- Required action -
Transcribe the part of the case report on a second patient starting at "Second Patient" and ending at "ileum in place.".

- Reading passage -
Abdominal CT scan before the second laparotomy of first patient demonstrating large amounts of ascites and free intra-abdominal air

Second Patient

Diagnosis and Indication for Surgery

A 77-year-old male with a medical history of Kahler’s disease and a right hemicolectomy, 1 year ago, because of a T3N0M0 colon carcinoma, presented with weight loss and abdominal pain. Abdominal CT scan demonstrated a mass in the jejunum. Double-balloon enteroscopy showed apparently no abnormalities.

Operation

An explorative laparotomy was performed and a large mass was found in the right half of the abdominal cavity with ingrowth in the ileum. In addition, multiple peritoneal deposits were found. Frozen sections demonstrated adenocarcinoma. Therefore, the right abdominal mass was not resected and the involved ileum was bypassed by a side-to-side jejunum-ileum entero-enterostomy, leaving a blind loop of ileum in place.

- Records -
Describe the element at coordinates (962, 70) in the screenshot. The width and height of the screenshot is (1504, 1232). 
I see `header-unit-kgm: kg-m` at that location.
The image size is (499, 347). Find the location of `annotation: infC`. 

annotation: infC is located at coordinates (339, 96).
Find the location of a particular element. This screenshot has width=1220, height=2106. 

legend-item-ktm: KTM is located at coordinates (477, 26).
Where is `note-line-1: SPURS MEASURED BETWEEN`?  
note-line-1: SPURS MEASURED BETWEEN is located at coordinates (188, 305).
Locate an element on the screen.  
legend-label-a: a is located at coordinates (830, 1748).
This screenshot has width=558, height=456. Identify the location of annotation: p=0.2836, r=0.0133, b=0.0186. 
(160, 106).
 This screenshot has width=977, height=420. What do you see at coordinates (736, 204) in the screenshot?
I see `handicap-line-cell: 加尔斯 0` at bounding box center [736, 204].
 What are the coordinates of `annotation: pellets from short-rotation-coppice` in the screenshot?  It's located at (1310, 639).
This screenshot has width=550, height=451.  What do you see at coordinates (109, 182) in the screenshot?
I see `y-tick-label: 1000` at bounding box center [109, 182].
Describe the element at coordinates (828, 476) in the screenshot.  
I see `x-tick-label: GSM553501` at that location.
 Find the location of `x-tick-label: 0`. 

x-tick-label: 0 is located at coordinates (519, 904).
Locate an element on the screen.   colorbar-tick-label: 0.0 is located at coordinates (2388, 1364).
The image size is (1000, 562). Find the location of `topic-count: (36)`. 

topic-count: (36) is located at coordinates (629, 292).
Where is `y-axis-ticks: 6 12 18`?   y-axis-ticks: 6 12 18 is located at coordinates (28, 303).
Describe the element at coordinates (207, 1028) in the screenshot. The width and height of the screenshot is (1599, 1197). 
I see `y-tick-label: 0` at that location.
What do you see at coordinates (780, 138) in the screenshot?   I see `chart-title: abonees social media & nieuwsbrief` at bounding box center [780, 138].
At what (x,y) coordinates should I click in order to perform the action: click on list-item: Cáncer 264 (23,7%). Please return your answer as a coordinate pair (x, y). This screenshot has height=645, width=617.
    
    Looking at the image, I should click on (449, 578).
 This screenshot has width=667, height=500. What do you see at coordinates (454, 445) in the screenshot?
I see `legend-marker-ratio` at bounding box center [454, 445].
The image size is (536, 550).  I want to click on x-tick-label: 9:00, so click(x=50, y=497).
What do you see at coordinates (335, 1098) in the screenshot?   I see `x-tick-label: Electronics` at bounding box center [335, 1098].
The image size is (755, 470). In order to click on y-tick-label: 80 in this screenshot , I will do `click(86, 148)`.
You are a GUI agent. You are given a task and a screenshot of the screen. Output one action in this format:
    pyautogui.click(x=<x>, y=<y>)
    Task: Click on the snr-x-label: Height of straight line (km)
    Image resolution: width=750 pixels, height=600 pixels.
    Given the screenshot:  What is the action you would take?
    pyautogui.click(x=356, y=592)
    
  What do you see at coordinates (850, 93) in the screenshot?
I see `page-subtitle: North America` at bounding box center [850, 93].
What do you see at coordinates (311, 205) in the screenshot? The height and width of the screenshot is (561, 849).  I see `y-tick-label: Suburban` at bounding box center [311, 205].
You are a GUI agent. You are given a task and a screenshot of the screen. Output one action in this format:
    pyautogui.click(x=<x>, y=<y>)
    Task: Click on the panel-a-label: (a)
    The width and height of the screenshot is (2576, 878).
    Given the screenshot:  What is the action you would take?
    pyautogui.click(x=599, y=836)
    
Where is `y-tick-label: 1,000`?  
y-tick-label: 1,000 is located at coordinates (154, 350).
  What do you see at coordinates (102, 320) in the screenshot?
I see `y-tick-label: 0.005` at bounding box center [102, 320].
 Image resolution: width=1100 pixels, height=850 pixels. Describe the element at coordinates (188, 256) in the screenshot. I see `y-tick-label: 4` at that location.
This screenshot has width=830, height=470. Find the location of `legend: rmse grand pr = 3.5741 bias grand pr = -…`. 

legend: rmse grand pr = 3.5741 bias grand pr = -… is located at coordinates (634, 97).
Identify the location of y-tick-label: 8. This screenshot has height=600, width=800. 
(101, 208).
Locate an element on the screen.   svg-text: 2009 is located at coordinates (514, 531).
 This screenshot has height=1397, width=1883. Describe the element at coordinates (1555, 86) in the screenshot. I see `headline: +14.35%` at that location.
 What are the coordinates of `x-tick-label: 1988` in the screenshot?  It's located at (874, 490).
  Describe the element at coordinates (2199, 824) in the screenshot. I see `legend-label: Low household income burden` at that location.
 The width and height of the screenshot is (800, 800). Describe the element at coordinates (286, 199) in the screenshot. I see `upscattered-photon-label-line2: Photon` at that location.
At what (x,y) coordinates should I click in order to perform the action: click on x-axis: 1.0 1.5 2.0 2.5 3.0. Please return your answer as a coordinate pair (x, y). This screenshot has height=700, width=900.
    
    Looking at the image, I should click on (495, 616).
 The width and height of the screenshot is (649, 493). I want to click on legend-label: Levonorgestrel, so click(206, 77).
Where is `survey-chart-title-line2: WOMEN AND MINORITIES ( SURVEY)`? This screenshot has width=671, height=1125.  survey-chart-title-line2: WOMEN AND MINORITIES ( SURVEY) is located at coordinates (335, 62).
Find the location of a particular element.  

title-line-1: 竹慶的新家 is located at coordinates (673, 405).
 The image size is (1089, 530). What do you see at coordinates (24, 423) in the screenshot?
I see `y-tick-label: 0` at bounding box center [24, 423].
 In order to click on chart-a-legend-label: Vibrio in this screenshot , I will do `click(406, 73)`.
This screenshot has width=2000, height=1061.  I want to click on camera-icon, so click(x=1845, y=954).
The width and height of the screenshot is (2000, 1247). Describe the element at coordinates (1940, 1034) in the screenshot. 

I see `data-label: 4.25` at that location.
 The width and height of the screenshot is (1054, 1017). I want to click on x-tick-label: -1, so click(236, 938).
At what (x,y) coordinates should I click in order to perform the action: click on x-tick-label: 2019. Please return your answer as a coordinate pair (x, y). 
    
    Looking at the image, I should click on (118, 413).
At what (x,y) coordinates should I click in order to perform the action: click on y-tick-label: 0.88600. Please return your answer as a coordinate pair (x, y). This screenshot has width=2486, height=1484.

- Answer to the problem -
Second Patient

Diagnosis and Indication for Surgery

A 77-year-old male with a medical history of Kahler’s disease and a right hemicolectomy, 1 year ago, because of a T3N0M0 colon carcinoma, presented with weight loss and abdominal pain. Abdominal CT scan demonstrated a mass in the jejunum. Double-balloon enteroscopy showed apparently no abnormalities.

Operation

An explorative laparotomy was performed and a large mass was found in the right half of the abdominal cavity with ingrowth in the ileum. In addition, multiple peritoneal deposits were found. Frozen sections demonstrated adenocarcinoma. Therefore, the right abdominal mass was not resected and the involved ileum was bypassed by a side-to-side jejunum-ileum entero-enterostomy, leaving a blind loop of ileum in place.